Monday, August 9, 2010

When it comes to distributions, we aren't all normal

I love a good example of one probability distribution being mistaken for another. A article from the New Yorker is reproduced here. It has a lot of interesting example of moments where conventional wisdom holds that a distribution is normal, when in fact it is a power distribution. I will list two from the article:

  • After the Rodney King beating, officers in the LAPD police department were widely accused of being excessive in their use of force. A commission was formed to investigate the rate of officers who had excessive force charges brought up against them. It was widely believe that the rate of such charges (among officers who had them) would be normally distributed. Not even close. Most officers (in the excessive charge subset) had one charge brought against them, some had a few, but only a very small number had anything approaching a excessive amount. In fact, these few cops had a almost inhuman number of excessive force charges brought against them. It was found that the firing of 44 police officers would dramatically reduce the number of excessive charges brought against the department.
  • Until it was measured,  most researchers assumed that the length of time spent homeless was normally distributed. This was found to not be the case at all. In Philadelphia, the most common length of homelessness is 1 or 2 days. At any time, of all the homeless persons on the street 80% will only be homeless for 2 days at most. The next 10% will be homeless on a episodic schedule. These homeless usually represent drug users who have relapsed. Finally, less than 10% of all homeless on the street will actually be homeless for long periods of time. These represent the homeless most people think of when they think homeless. The physically or mentally disabled, the permanent drunk, etc. 

The point has been made that these top 10% cost the city and state a inordinate amount of money. In fact, in Denver, the most expensive homeless residents average about 15000 in medical care alone. A efficiency apartment in Denver would run at about 4500 a year. Some people are arguing that it would be cheaper just to provide the worst of the homeless with their own efficiency. Then they do not develop things like pneumonia and end up going to the hospital.

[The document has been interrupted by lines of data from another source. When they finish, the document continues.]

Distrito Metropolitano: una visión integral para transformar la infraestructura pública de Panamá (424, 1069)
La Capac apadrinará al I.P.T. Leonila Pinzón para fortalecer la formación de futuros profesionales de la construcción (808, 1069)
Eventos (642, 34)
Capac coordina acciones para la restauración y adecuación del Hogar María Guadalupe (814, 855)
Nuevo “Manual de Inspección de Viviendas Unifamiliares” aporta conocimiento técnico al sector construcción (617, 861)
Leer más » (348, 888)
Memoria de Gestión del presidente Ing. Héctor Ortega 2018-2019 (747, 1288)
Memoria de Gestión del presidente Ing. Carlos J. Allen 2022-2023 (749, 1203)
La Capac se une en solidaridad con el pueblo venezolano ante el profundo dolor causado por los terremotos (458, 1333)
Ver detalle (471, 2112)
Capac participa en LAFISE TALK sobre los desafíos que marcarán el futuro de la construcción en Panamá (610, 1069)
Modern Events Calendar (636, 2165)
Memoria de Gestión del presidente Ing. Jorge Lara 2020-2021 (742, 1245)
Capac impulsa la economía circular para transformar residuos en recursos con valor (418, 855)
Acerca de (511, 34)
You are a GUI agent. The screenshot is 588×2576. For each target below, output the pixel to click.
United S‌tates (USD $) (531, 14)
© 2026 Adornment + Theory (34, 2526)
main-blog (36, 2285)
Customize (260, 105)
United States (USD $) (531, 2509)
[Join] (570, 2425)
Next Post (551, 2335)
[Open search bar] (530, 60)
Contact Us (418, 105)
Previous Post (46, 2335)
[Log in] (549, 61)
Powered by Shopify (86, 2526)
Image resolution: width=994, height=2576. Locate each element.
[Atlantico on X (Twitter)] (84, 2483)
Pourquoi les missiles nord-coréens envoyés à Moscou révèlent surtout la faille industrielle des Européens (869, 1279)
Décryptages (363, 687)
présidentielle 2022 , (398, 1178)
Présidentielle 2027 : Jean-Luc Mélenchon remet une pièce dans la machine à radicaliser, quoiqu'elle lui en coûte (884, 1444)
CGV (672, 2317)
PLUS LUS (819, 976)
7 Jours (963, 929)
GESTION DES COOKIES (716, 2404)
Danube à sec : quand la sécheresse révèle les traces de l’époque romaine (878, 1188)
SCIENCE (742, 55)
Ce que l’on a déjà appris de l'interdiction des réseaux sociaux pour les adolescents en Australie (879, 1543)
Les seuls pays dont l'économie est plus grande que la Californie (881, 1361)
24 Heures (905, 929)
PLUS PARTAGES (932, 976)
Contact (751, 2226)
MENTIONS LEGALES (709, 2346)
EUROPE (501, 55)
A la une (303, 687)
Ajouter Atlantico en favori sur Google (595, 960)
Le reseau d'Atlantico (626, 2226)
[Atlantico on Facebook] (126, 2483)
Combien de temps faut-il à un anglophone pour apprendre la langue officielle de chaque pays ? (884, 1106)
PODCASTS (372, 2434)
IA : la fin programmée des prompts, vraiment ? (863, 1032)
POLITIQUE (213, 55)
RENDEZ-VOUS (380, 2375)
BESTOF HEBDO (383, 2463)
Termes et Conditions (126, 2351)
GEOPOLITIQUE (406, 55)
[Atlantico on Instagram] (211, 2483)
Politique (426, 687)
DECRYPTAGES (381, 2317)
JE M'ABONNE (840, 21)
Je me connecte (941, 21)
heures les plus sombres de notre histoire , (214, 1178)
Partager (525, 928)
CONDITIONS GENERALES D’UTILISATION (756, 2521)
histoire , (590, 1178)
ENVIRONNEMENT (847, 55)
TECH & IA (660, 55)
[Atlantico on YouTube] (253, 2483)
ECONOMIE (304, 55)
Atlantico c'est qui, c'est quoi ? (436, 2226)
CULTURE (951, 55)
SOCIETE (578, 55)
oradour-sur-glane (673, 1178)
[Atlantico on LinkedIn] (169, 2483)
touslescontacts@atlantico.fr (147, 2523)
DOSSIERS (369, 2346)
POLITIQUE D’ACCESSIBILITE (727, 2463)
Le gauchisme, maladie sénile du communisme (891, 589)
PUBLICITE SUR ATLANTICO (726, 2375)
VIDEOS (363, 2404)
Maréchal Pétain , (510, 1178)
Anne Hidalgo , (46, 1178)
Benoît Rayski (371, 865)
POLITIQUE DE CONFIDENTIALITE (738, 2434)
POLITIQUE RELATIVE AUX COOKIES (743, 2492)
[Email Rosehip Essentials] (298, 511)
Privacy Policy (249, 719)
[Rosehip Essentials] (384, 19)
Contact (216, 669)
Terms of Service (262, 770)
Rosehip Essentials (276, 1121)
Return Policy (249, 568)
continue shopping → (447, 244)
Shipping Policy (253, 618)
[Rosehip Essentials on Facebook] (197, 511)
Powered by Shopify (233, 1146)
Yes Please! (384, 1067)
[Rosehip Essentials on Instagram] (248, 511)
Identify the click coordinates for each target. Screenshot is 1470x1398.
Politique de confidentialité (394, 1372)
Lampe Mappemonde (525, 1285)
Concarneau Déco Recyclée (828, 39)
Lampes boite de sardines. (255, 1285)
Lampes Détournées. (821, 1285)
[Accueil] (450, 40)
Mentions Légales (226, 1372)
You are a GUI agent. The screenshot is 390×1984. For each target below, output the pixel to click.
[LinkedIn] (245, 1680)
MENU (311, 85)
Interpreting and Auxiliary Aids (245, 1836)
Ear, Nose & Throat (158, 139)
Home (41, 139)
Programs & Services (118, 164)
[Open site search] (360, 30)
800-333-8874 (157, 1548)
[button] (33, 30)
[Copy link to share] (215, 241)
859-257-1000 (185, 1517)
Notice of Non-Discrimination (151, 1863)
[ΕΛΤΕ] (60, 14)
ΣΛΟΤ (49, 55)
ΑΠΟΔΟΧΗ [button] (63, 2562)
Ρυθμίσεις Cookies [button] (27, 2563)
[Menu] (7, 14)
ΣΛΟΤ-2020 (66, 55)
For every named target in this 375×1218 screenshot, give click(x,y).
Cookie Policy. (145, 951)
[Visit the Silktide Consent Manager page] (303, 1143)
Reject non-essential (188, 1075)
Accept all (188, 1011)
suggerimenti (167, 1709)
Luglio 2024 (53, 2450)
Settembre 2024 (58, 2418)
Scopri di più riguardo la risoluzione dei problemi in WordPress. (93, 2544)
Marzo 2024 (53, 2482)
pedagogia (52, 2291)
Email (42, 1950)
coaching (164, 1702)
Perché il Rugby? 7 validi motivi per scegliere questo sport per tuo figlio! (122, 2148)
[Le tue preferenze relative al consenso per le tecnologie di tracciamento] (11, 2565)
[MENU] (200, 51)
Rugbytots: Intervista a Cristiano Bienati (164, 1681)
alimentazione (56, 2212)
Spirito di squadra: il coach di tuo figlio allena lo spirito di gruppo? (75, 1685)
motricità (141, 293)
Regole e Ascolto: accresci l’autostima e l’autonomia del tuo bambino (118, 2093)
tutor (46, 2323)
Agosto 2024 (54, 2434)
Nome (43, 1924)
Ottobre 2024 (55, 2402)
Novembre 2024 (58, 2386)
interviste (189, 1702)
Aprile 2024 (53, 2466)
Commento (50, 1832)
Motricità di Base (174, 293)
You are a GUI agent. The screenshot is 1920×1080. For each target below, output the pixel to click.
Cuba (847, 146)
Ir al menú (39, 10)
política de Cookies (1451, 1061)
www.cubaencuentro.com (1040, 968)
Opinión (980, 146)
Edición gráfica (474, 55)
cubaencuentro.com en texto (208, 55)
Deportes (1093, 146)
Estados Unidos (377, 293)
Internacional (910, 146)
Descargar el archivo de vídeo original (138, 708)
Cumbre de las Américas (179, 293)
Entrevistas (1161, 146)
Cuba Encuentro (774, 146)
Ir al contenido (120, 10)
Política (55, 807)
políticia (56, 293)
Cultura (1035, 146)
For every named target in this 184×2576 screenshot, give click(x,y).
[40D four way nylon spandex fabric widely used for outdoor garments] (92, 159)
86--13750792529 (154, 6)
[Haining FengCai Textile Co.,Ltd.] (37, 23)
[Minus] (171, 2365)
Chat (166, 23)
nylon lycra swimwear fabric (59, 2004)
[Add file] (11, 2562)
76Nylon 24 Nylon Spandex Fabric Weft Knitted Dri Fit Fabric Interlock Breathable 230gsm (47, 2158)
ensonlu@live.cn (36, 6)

Of course, this does not go over well with most people. The idea of providing the homeless guy on the corner with free housing and care while the rest of society is forced to work... Well, it is a hard sell, even if the numbers add up.

My own opinions about homelessness are varied, and to be honest, not that well defined. I do not feel like going into them at the moment. I did not really care about the actual focus of the article (homelessness). This often happens with the New Yorker, as it is a magazine that likes to take a page to say something that could be stated in a paragraph. I often get frustrated with the New Yorker for this reason.

The interesting thing to me was that both of these examples were power law distributions, and not normal distributions. It is amazing how often we just assume a normal distribution when we think "human", when in fact a completely different distribution models the data. Just because height follows a normal distribution, does not mean that all human characteristics will.